- _TRY IT_: Everything from the line holding "Where should I click to: Click" through the final line of the entries below is to be written out exactly, and nothing more; leave out pictures.

- _RECORDS TO PROCESS_:
============

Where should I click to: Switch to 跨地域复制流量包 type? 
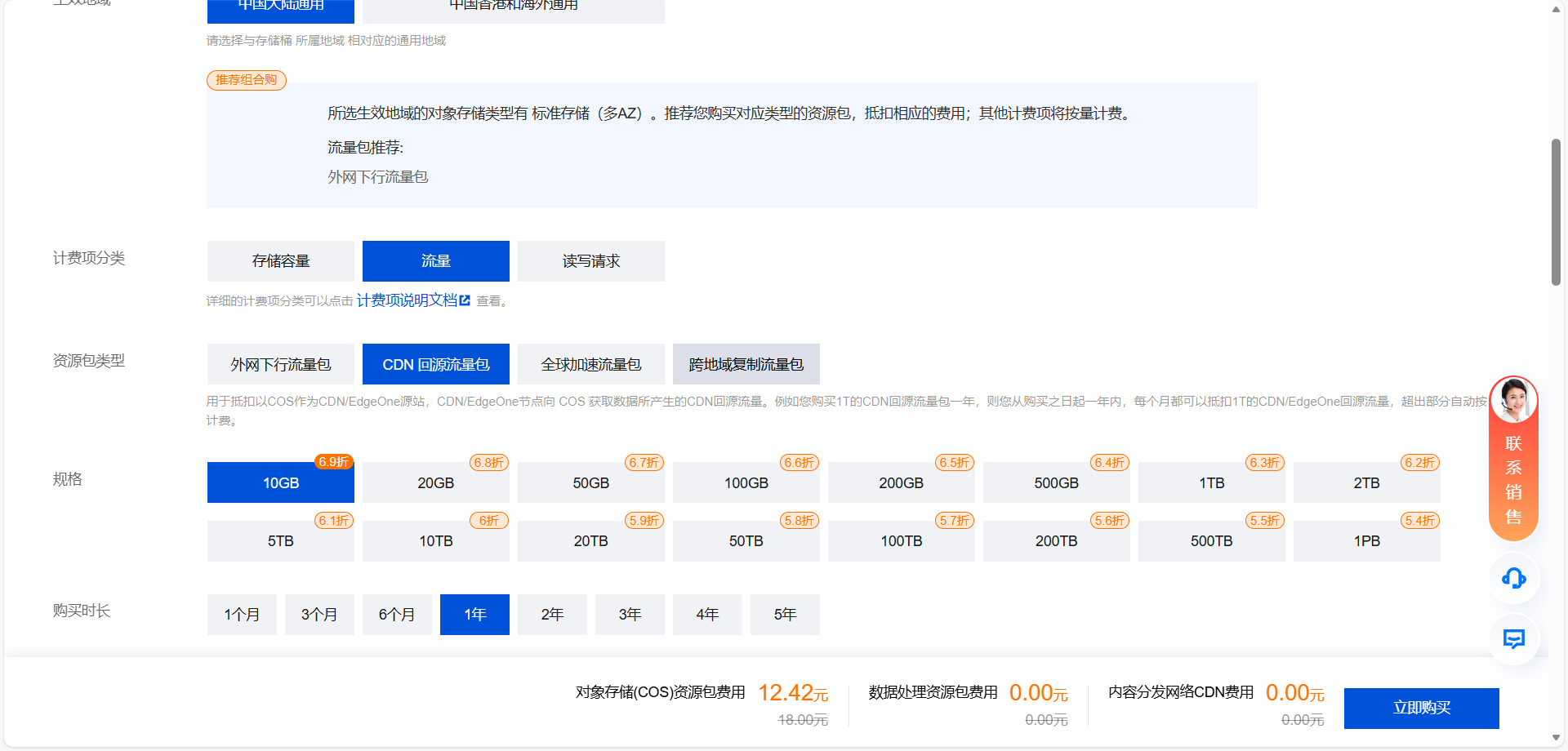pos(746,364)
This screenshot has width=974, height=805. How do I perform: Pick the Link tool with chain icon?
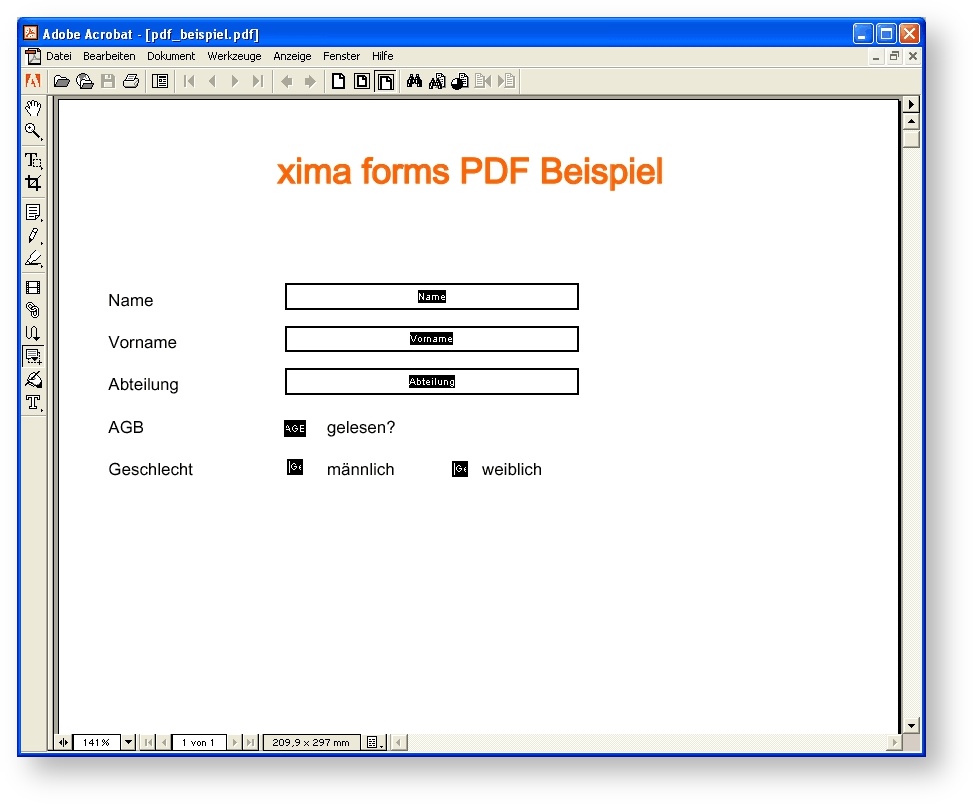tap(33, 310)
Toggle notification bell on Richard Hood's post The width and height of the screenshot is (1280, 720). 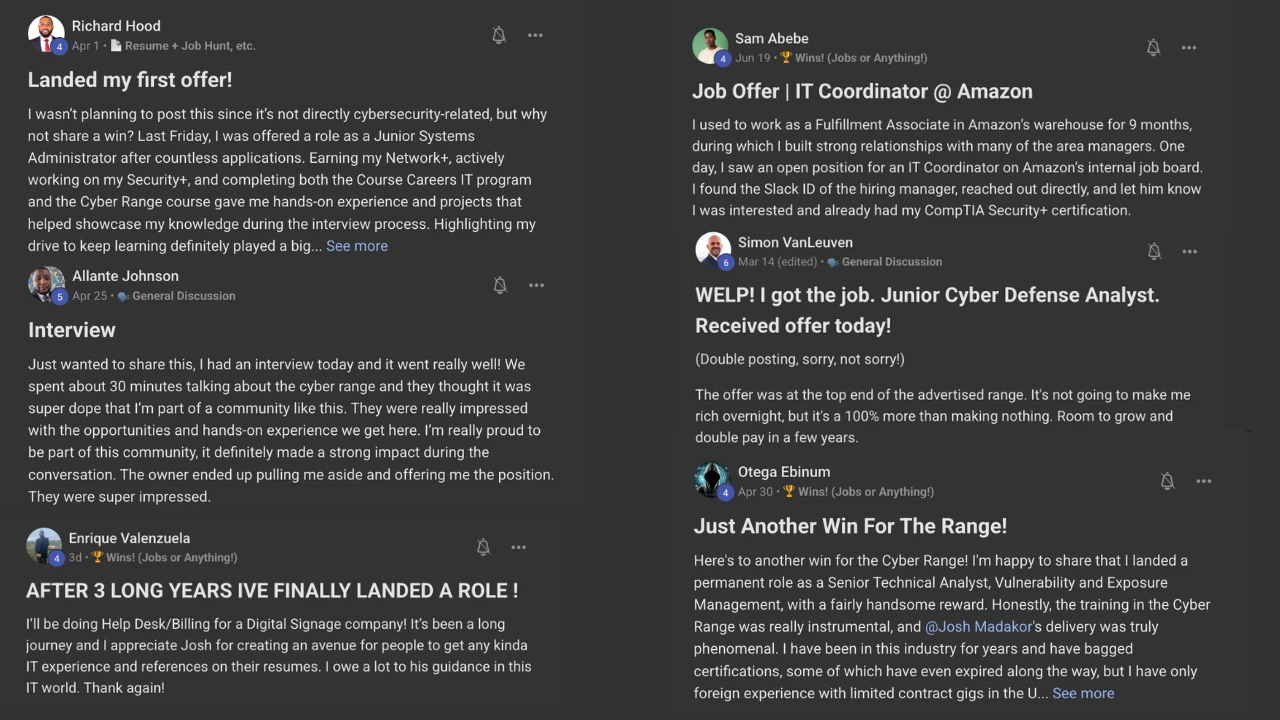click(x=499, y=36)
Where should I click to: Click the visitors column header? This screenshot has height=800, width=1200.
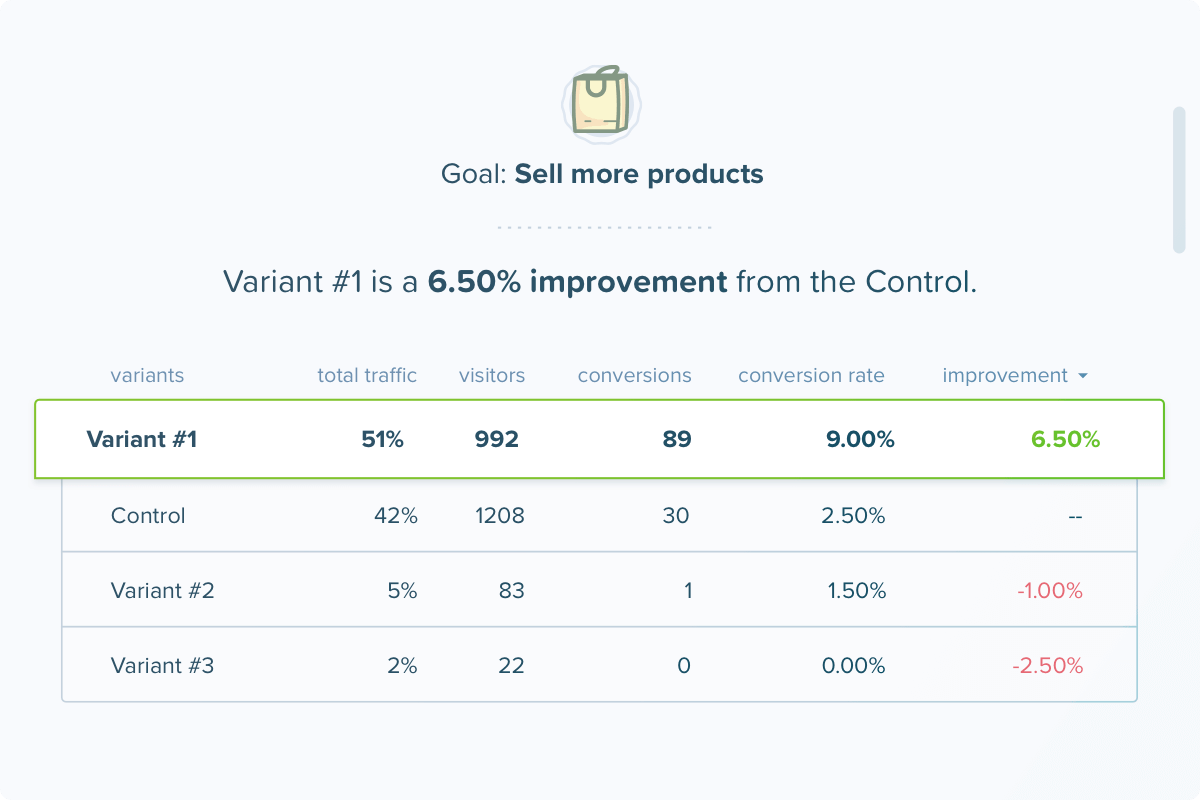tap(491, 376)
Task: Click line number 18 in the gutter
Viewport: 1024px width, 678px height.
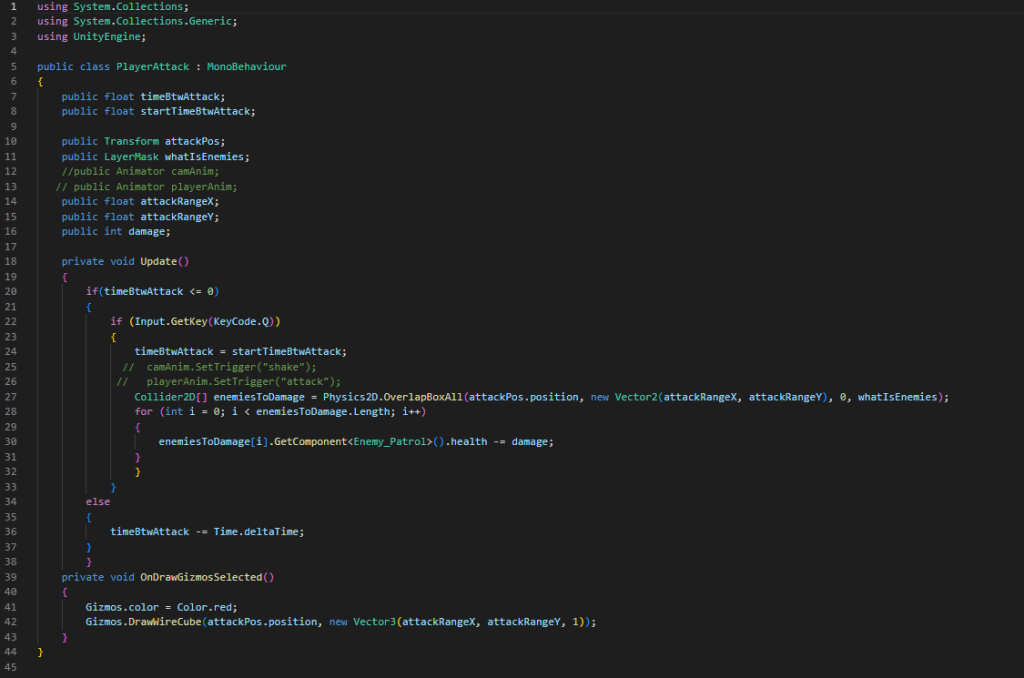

============

- _OUTPUT OF THE TASK_:
Where should I click to: Click the visitors column header? This screenshot has height=800, width=1200.
tap(491, 376)
Task: Click line number 18 in the gutter
Viewport: 1024px width, 678px height.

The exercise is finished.